Olhei pra uma garota, cheguei nela, trocamos duas palavras, ela me beija e vai
embora? Que espécie de mulher fazia aquilo? Curioso demais pra deixar aquilo
passar sem respostas corri para procurá-la. Ela retornou ao local de início,
estava encostada e conversando com as meninas. Notei que outro cara além de mim
estava a olhando, cerca de dez minutos depois ela saiu de mãos dadas com aquele
sujeito. Quis lavar minha boca com água oxigenada pensando em quantos caras ela
tinha beijado durante aquela noite e nas noites anteriores... No mesmo instante
pensei na outra Jéssica, será que ela fazia o mesmo?
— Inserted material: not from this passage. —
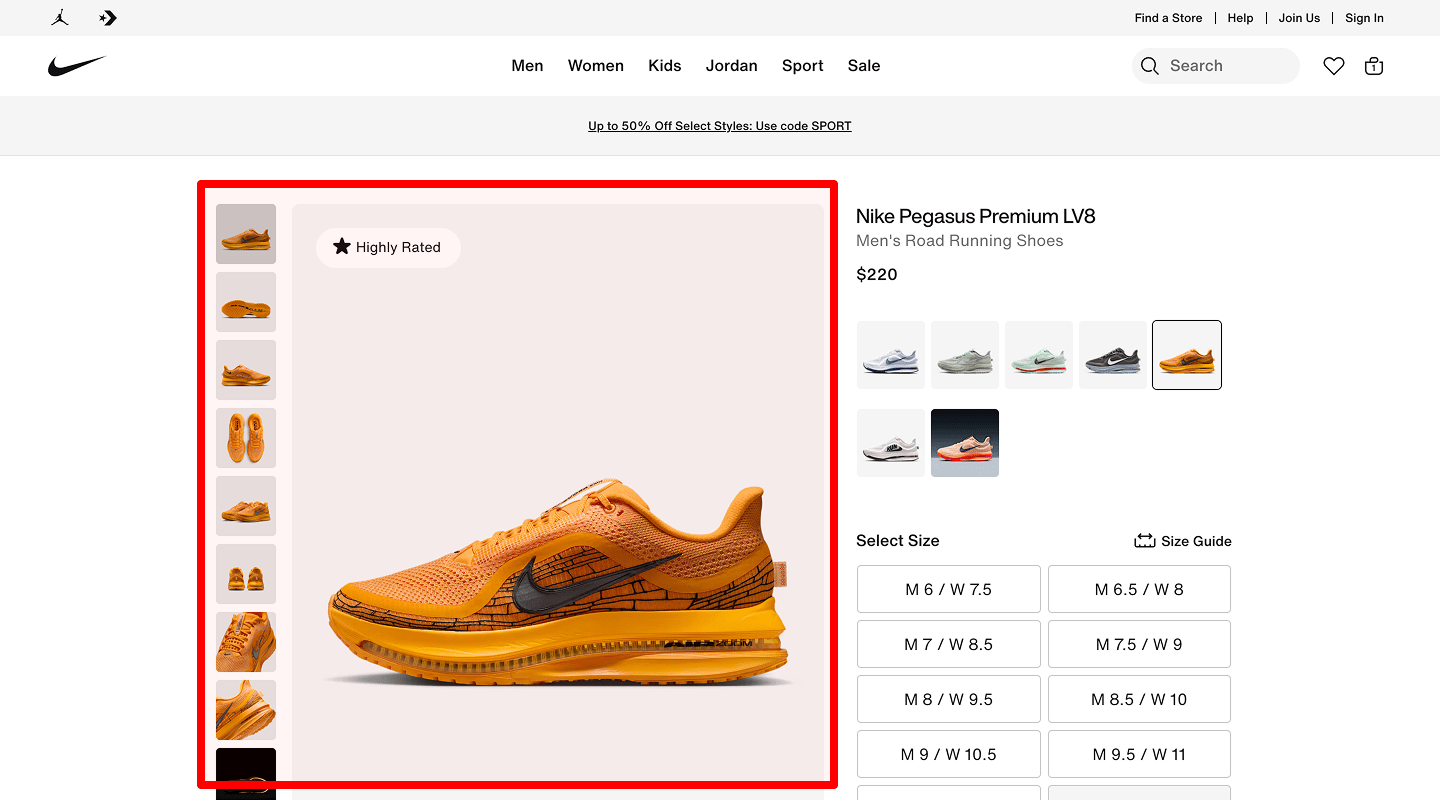Click the Nike Swoosh home logo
Agora que não estávamos mais
juntos. Sim, por incrível que pareça, eu já namorei alguém e durou cerca de
dois anos e meio. Mas eu sempre fui assim: Festeiro e mulherengo. Durante todo
o nosso namoro eu a traí várias e várias vezes. E lógico, ela descobriu. Mas
cedo do que eu esperava, inclusive. Porém, essa história já não importa. Não vi
mais sentido em estar naquele lugar e fui pra casa, durante toda a trajetória flashbacks
me vieram na mente desses dois anos e meio.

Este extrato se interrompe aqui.